Re: hfs support for blocksize != 512

From: Alexander Viro (viro@math.psu.edu)
Date: Wed Aug 30 2000 - 02:45:01 EST


On Wed, 30 Aug 2000, Albert D. Cahalan wrote:

> Ext2, XFS, Reiserfs, NWFS, and JFS need a multi-threaded VFS.
> Do we really need a screaming fast multi-threaded AFFS driver?

Erm... Roman seems to complain about VFS/VM not locking hard enough to
make protection of private fs data structures unnecessary.

> Tell me who is doing SPECweb99 benchmarks on AFFS.
> I'd trade away some NTFS performance for a bug reduction.
> Perhaps the trade would be OK for most single-user filesystems.
> Somebody was doing a Commodore 64 filesystem. That just isn't
> going to be mounted on /tmp except as a joke.
>
> Yeah, I know about the Coda interface and all. People like the
> ease-of-use and reliability offered by in-kernel filesystems.

<blinks> What? You are trying to say that debugging the kernel code is
easier than doing that in userland? Could you pass me this reefer? Seems
to be some fairly strong stuff in there... There are reasons to write
kernel fs, but reliability is _not_ one of them; debugging will be harder
with all usual consequences.

> Having a complex-to-simple VFS adapter would make this guy happy.
> You don't have to write it or use it.

Albert, care to look at the API someday? Areas of major suckage:
        ->revalidate()
        ->truncate()
        ->readdir()
It's too fscking close to 2.4 for further cleanups in these places. The
rest is in funny state - simple, but badly documented.

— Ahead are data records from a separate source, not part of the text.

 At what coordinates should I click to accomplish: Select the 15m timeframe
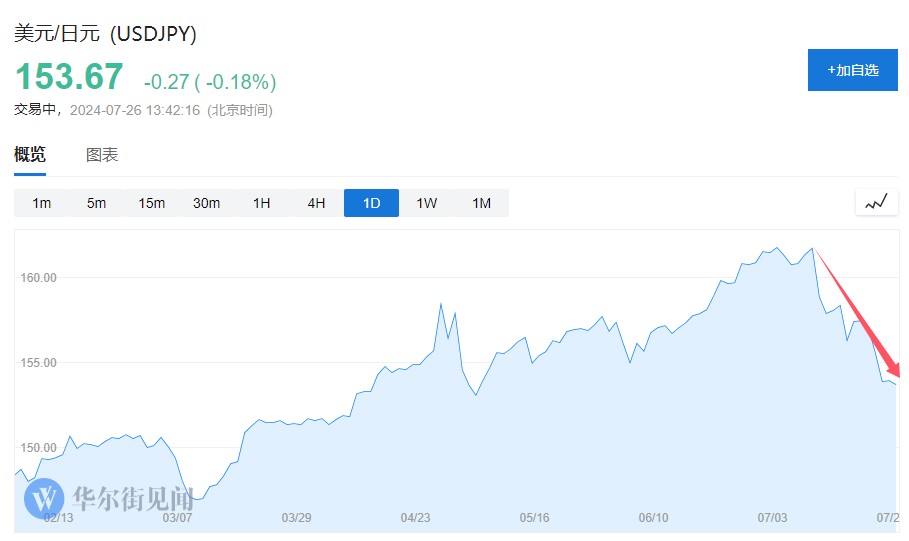[x=151, y=203]
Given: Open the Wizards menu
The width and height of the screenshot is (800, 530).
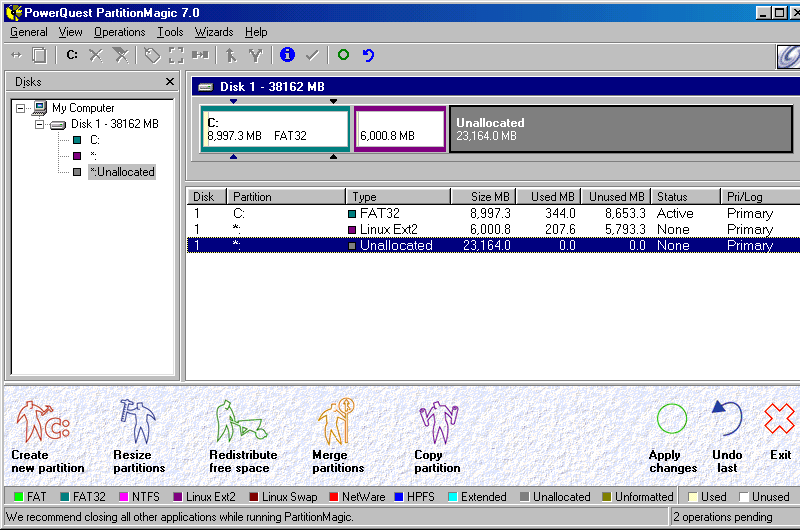Looking at the screenshot, I should [213, 32].
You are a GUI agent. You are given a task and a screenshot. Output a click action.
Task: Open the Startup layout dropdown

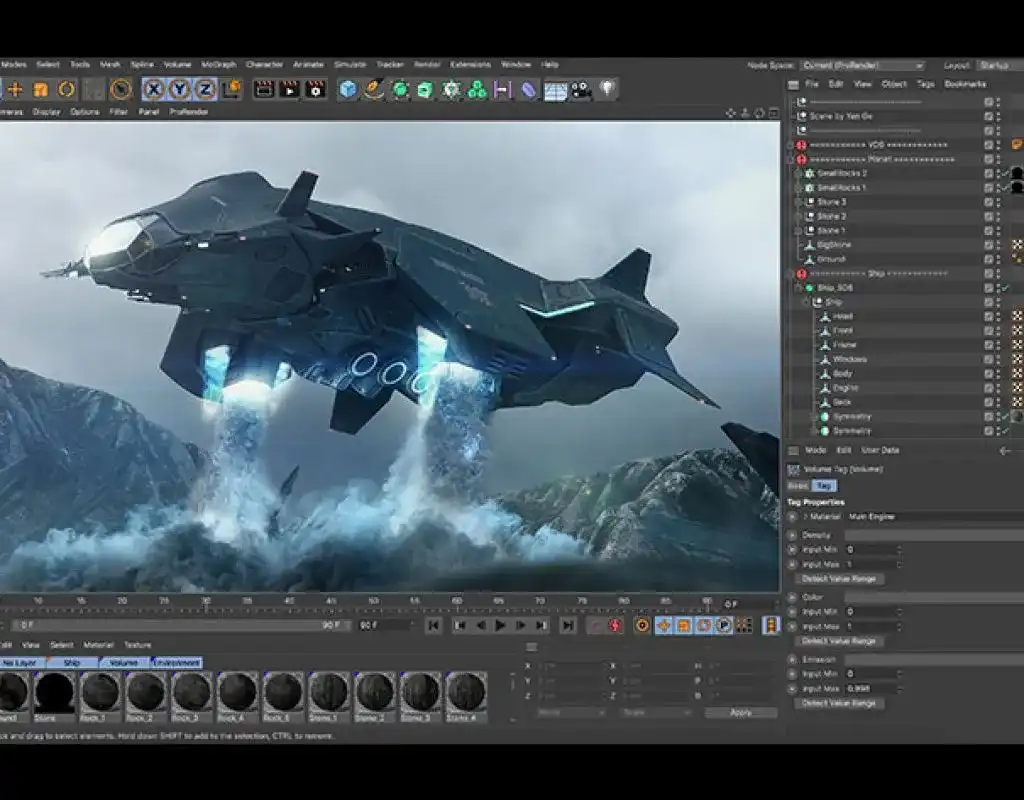point(994,66)

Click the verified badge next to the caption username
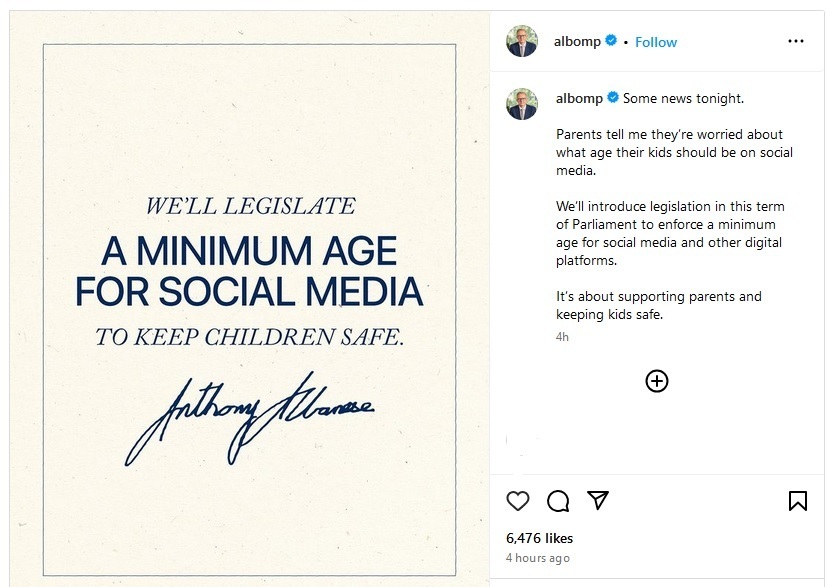point(612,99)
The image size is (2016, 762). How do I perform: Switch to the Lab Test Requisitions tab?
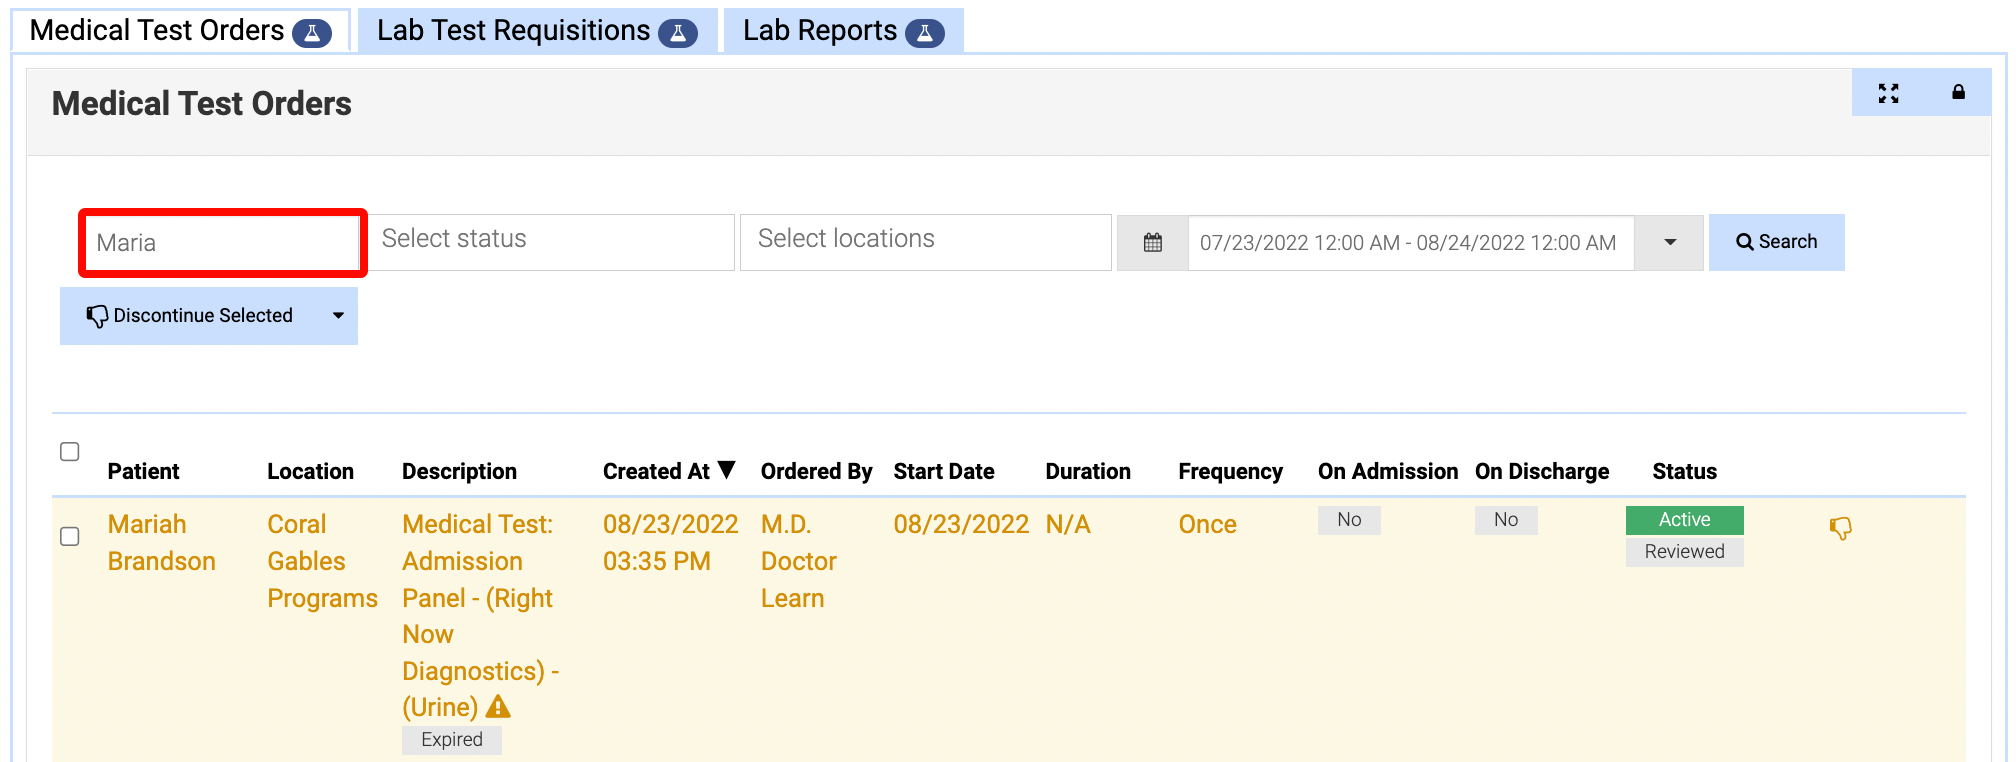click(514, 31)
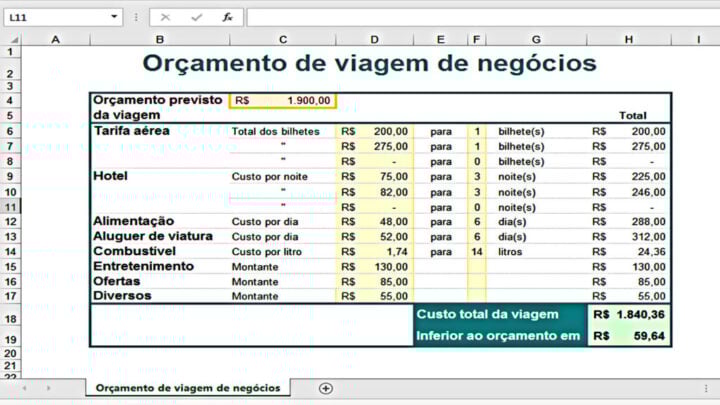
Task: Select the total cost cell 1.840,36
Action: [x=629, y=314]
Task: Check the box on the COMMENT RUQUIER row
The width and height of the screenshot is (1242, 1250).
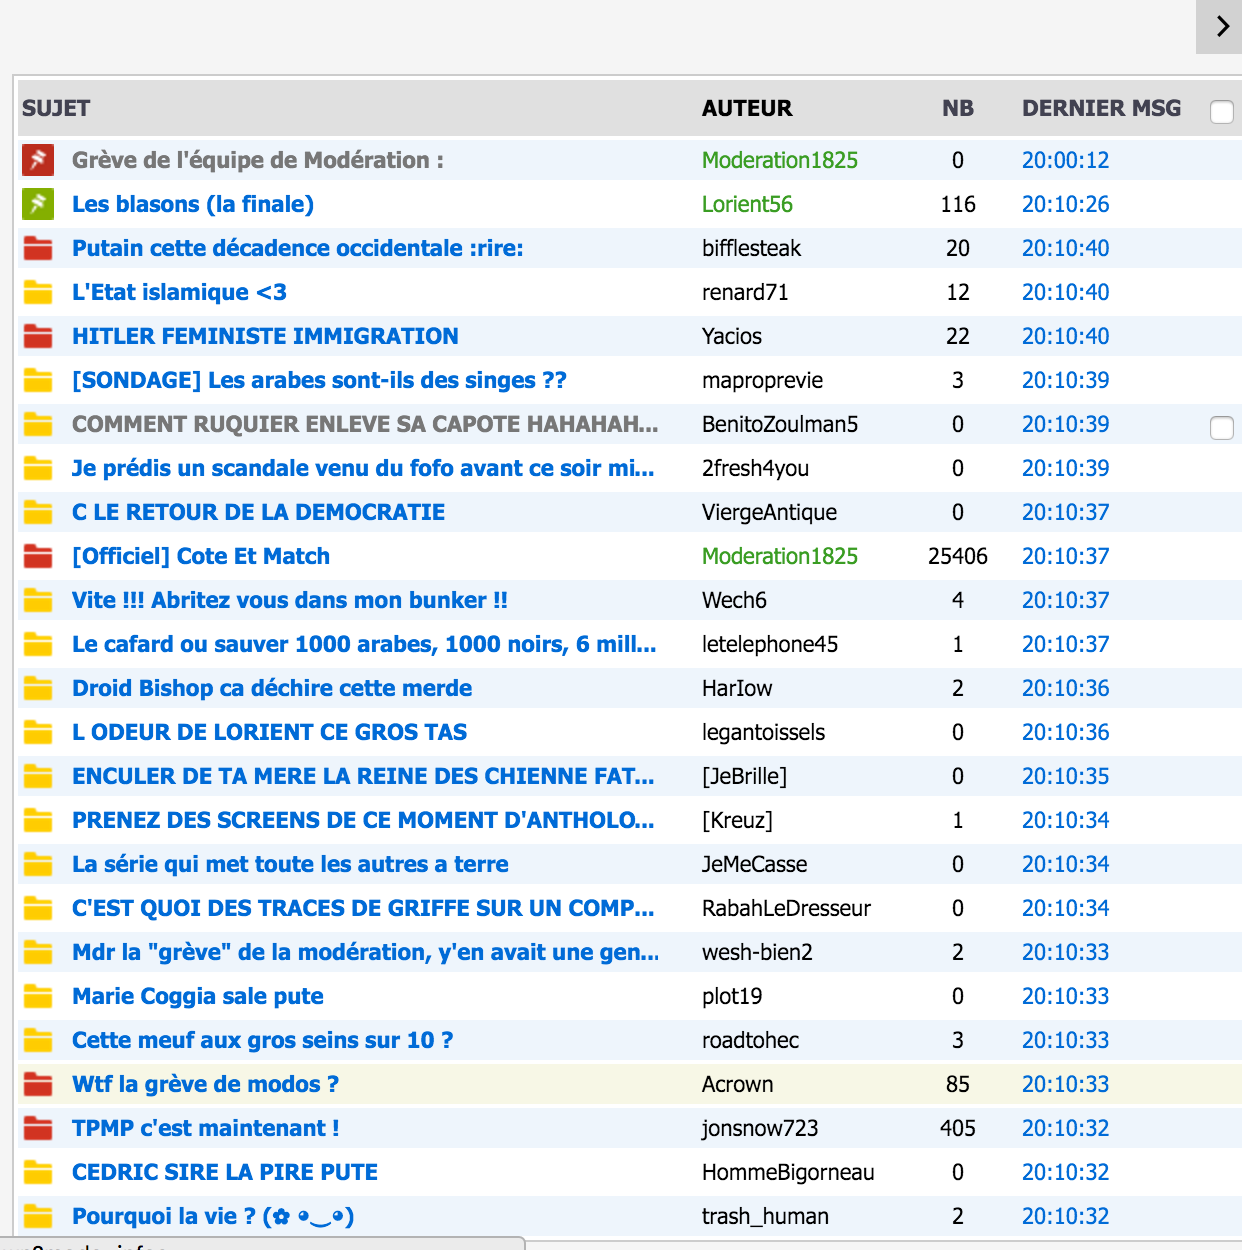Action: click(1221, 428)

        It's much simpler than it used to be and I really wonder what
simplification would you propose. Full lock on all operations? But one
can do it right now - it's not worth a special translator... The only
thing to watch for: ->writepage() (i.e. pageout) can happen anywhere below
the ->i_size and you can't use blocking exclusion against that. Rationale:
trivial deadlocks upon the memory pressure.
        If fs has no holes (AFFS, HFS, etc. qualify) - no block allocation
on pageout, so your life is relatively simple. And the rest of
file-modifying stuff is
        a) process-synchronous
        b) called with ->i_sem held.
For files-with-holes you have to step carefully. Fixed that in ext2, but
expanding to the rest will take a while. Fortunately they are relatively
sane in other respects and happen to be very similar...

[VFS comparison]
> > Plan 9 is nice and easy. Without mmap(),
> > without link(), without truncate(), without cross-directory rename() and
>
> No link() and no cross-directory rename()... how in hell???
> They what, move via copy and delete?

So do we, if the target is on a different filesystem... So does AFS, for
that matter (no cross-directory rename). I can understand them very well -
full-blown rename() is _hell_ to get right. BT, DT in VFS, got the nausea.
Grep for "Hastur" in fs/namei.c and read the comments. POSIX, <expletives>
Fortunately, these days fs side of ->rename() is mostly painless (compared
to what had been there; there _is_ some crap, but that's what you get from
the fscked semantics of the operation).

'sides, you had been one of the most vocal link(2)-haters, hadn't you?